Transmettre son salon à son enfant ?

Il n’est pas rare d’être coiffeur de père -ou mère- en fils -ou fille. Entre complicité et conception divergente du métier, les choses ne sont pas toujours simples. Une partie délicate à jouer !A priori, cela semble une évolution naturelle. Fils ou fille de coiffeur, on a toujours baigné dans l’univers ; on connaît, quelque part, le métier et ses ficelles. éventuellement, on peut hériter d’un salon. Et pourtant…
Déjà, se former dans la famille n’a rien, généralement, d’une sinécure. Dans un bel ensemble, nos interlocuteurs se rejoignent pour souligner que les parents se montraient tout autant voire plus exigeants avec leur rejeton qu’avec les autres.
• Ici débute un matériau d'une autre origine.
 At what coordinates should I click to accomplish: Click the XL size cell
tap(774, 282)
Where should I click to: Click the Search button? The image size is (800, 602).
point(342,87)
Représentant la quatrième génération de coiffeurs de sa famille, Arno Goetz (salon « Rive droite » à Annecy) a fait sa formation dans l’école privée où enseignait son père : « Pendant 2 ans, j’ai dû le vouvoyer. » « Avec le recul, si mes filles souhaitent entrer dans la coiffure, je leur ferai faire leur apprentissage ailleurs, quitte à ce qu’elles me rejoignent par la suite », juge quant à lui François Piazza (salon « Sévigné » à Montigny-les-Metz), ex-apprenti chez ses parents.
LA BONNE DISTANCE
Parfois, le père semble plus exigeant, plus « dur » que la mère qui, elle, joue un rôle de protection. Parfois, c’est le contraire. En tout cas, lorsque la conception du métier n’est pas la même, les choses deviennent vite compliquées. Il arrive que des années après, le dialogue demeure difficile.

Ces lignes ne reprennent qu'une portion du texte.